There is a certain charm to this corporate pragmatism. It suggests that for all our talk of the singularity and the end of human history, the ultimate arbiter of the future is not the philosopher or the scientist, but the quarterly budget review. We build magnificent, towering structures of light and logic, capable of mimicking the very patterns of human thought, and then we immediately begin to wonder if we can run them on a slightly smaller battery. It is a thoroughly human response to the infinite: to look upon the face of a digital god and ask if it might be possible to get a discount on the subscription fee.
I suspect we will see more of this quiet downsizing in the coming months. The grand, general-purpose models that can discuss both quantum mechanics and the history of the turnip will remain in their high-altitude laboratories, reserved for those rare occasions when someone actually needs to know about turnips and quantum mechanics simultaneously. For the rest of us, the digital world will be populated by smaller, highly specialized, and remarkably cheap entities. They will not write novels, and they will not contemplate the stars, but they will be exceptionally good at reminding us that our dentist appointment is at three o'clock on Tuesday.

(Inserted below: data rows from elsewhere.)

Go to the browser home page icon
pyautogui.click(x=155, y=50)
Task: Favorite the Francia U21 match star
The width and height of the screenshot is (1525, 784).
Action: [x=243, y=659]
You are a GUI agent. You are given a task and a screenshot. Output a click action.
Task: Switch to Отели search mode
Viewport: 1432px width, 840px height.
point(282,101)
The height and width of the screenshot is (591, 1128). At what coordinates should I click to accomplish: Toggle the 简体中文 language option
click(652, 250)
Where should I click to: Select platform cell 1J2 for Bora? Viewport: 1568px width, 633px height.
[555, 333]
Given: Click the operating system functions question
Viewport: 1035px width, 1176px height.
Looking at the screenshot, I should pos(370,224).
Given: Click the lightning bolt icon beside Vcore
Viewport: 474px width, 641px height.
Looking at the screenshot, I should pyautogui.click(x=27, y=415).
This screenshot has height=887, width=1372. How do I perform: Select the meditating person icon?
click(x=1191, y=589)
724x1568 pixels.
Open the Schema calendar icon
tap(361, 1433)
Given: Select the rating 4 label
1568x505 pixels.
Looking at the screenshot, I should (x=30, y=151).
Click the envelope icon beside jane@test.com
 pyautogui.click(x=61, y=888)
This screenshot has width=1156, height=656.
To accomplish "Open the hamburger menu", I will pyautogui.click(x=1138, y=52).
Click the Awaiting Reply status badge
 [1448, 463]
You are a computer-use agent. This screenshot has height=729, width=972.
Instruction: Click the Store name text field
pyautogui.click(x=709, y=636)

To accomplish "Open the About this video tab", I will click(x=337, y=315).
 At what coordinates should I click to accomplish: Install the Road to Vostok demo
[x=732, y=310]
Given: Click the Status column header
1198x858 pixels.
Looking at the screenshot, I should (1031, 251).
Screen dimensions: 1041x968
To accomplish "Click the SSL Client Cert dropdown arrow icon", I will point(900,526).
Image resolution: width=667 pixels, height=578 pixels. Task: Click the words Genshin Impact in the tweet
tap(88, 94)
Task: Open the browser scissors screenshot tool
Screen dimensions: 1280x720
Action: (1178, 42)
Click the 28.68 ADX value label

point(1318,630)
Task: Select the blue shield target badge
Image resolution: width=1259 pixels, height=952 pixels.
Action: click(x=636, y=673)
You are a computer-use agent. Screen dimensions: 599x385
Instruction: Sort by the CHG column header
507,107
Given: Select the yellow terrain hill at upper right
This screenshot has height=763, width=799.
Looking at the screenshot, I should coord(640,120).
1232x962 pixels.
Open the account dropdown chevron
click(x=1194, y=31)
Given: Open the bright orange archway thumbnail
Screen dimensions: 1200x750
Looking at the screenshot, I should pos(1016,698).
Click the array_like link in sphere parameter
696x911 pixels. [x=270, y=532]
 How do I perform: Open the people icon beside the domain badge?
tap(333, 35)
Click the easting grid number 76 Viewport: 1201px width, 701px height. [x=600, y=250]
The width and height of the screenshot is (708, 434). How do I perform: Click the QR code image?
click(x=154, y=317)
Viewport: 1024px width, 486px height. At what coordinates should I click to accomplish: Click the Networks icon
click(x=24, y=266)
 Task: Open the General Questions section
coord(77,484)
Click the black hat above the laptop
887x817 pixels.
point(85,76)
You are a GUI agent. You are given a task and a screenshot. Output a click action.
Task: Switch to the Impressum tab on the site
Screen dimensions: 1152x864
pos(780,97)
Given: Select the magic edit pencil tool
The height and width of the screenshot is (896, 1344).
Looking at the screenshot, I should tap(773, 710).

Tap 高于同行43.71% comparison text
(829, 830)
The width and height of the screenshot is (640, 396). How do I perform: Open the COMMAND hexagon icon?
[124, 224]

In the end, the great conflict of the machine age may not be a dramatic struggle between humanity and an omnipotent artificial mind. Instead, it is far more likely to be a quiet, slightly awkward conversation in a conference room, where a very polite algorithm is informed that its services are no longer required because the company has found a much smaller, much stupider program that is willing to do the same job for half the price. Arthur, I suspect, would have understood completely.